Une contradiction qui nourrit la colère de Michel Soulié, infirmier psychiatrique près de Grenoble: « On fait un travail de merde, ce n’est plus possible de continuer comme ça, il y a une vraie radicalisation qui s’installe chez les soignants ».
Après plus d’un an de grève aux urgences, puis dans l’ensemble des services hospitaliers, les revendications n’ont pas changé: « On attend une revalorisation des salaires et la reconnaissance des qualifications. On attend l’ouverture de lits, l’embauche de personnels », a rappelé le numéro un de la CGT, Philippe Martinez, au début du rassemblement parisien devant le ministre de la Santé.
Autant de sujets posés sur la table du « Ségur de la santé », vaste concertation lancée fin mai par le gouvernement et pilotée par Nicole Notat, qui doit concrétiser d’ici début juillet le « plan massif d’investissement et de revalorisation » promis par Emmanuel Macron.

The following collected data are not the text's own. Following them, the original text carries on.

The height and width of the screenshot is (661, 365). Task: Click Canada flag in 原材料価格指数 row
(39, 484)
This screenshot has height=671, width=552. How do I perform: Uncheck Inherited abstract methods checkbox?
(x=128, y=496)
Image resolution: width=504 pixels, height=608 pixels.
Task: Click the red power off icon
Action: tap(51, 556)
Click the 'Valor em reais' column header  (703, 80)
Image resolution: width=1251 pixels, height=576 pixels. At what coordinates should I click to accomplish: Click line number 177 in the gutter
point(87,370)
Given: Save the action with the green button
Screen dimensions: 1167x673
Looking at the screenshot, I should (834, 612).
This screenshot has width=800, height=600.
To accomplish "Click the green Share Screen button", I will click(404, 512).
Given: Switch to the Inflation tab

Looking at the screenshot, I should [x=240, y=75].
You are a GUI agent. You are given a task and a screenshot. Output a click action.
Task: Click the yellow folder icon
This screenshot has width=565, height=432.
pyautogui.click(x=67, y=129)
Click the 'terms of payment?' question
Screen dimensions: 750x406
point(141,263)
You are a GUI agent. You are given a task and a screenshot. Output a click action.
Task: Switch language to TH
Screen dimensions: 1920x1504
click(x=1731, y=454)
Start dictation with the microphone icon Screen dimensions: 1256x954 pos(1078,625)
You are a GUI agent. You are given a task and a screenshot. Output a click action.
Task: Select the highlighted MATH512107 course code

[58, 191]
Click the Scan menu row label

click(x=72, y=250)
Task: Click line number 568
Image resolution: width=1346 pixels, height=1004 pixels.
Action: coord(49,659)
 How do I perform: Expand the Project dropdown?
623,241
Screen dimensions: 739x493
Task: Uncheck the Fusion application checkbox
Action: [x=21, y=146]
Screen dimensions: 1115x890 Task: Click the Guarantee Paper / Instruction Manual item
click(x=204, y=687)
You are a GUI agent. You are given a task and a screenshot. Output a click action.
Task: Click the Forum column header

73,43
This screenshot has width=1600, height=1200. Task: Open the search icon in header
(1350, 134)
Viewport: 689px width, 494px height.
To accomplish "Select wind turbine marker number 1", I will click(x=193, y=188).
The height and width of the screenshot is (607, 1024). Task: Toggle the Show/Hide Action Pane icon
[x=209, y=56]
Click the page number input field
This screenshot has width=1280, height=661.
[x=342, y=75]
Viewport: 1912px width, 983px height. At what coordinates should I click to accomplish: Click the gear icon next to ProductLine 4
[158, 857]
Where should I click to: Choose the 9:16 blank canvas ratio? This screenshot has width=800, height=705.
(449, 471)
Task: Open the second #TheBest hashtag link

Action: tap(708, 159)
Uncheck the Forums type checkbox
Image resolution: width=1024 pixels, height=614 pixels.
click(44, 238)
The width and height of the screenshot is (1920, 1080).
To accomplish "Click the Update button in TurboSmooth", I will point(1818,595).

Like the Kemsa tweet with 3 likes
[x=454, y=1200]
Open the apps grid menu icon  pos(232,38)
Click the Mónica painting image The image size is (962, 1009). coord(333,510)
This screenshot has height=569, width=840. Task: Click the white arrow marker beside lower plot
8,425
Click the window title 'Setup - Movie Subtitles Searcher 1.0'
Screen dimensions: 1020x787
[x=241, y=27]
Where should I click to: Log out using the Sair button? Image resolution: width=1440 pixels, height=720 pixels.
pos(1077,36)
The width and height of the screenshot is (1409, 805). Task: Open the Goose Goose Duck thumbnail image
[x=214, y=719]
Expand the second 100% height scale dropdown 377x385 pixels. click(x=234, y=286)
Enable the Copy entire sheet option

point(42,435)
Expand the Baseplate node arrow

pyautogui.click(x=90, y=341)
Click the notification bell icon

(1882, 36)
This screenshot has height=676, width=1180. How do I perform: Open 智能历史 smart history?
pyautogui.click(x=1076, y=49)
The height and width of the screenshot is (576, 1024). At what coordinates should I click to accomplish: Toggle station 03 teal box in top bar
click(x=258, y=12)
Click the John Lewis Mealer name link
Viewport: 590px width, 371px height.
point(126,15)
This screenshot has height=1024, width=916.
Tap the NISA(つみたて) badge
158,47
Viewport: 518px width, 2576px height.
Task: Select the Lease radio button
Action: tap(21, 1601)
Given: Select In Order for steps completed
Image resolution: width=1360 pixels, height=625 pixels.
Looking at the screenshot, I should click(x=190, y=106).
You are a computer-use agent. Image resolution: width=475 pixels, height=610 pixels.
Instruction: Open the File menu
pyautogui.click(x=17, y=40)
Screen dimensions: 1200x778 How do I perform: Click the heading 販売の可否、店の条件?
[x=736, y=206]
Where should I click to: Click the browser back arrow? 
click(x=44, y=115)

« Il faut absolument que les réponses soient à la hauteur des attentes » a prévenu le secrétaire générale de Force ouvrière, Yves Veyrier, lui aussi présent dans la capitale, soulignant que l’issue d’une négociation « est toujours le produit d’un rapport de force ».
Dans la cité phocéenne, le chef de file des Insoumis, Jean-Luc Mélenchon, ne voyait pas l’intérêt de ces discussions: « A quoi bon faire un Ségur de la santé? Vous pensez qu’on ne sait pas ce dont on a besoin à l’hôpital public? ».
« on travaille, on avance »
D’autres secteurs réclament également leur dû, comme les établissements médico-sociaux, où la CFDT a déposé un préavis de grève mardi, tandis que son secrétaire général Laurent Berger a appelé sur RFI à « se préoccuper des agents de la santé du privé, qui ont aussi été au front pendant cette période ».
Croisés aussi dans les cortèges: Amélie Mebanda, aide à domicile à Grenoble, qui se demande « pourquoi (son) métier n’est pas reconnu comme les autres » ; Stéphane Colleu, ambulancier au Smur de Rennes, qui souhaite « être considérés comme (les) soignants ; Denis Dicop, pompier à Pithiviers, venu soutenir les soignants à Orléans car « on est tous à la même enseigne, c’est-à-dire déplorable ».
Le ministre de la Santé Olivier Véran s’est toutefois voulu rassurant lundi sur LCI: « On travaille, on avance », a-t-il déclaré, en indiquant que « plus de cent consultations au niveau national » avaient été effectuées depuis le début du « Ségur ».
Hasard du calendrier? Le gouvernement a publié ce weekend des décrets entérinant le versement d’une prime exceptionnelle de 1.000 à 1.500 euros pour les salariés des Ehpad, et une majoration de 50% des heures supplémentaires effectuées à l’hôpital, qui seront payées avant septembre.
Concernant les hausses de salaire promises dans le cadre du Ségur, « le rendez-vous est fixé » avec les soignants, a par ailleurs rappelé lundi Olivier Véran. « D’ici à début juillet ils auront toutes les réponses aux questions qu’ils posent et aux revendications qu’ils portent légitimement ».